This research is an important contribution to the discussion about the influence of globalization processes on autonomy movements, since it shows the connection between autonomy efforts in South Tyrol, Flanders and Quebec and the influence of globalization processes on the respective states. On the three levels international, national and regional, the author shows how a new globalization conflict arises between proponents and opponents of globalization, which can affect domestic processes. This phenomenon is reflected in the rise of the various populist parties on both sides of the spectrum and the withdrawal into the national or regional level. With a view to regions with an autonomous movement, regional homogeneity and identity in contrast to the state are growing at the same time. If those regions show additionally a kind of quasi-state-configuration, globalization processes lead to increasing autonomy-movements or even to secession.

Zusammenfassung

Welchen Einfluss haben Globalisierungsprozesse auf Autonomiebestrebungen? Diese Arbeit leistet einen wichtigen Beitrag zu dieser Diskussion, indem sie den Zusammenhang anhand der Autonomiebestrebungen in Südtirol, Flandern und Quebec untersucht. Auf den drei Ebenen International, National und Regional zeigt die Autorin auf, wie ein neuer Gesellschaftskonflikt zwischen Globalisierungsbefürwortern und Globalisierungsskeptikern entsteht, der sich auf innerstaatliche Prozesse auswirken kann.

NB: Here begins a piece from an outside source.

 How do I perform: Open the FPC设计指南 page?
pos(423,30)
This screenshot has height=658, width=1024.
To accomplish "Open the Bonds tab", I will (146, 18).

Abbilder dieses Phänomens sind der Aufstieg der diversen populistischen Parteien auf beiden Seiten des Spektrums und der Rückzug ins Nationale oder Regionale. In Regionen mit Autonomiebewegung wachsen gleichzeitig die regionale Homogenität und Identität in Abgrenzung zum Staat. Weisen diese außerdem eine Art quasi-staatliche Konfiguration auf, so führen Globalisierungsprozesse zu zunehmenden Autonomiebestrebungen oder sogar zur Sezession.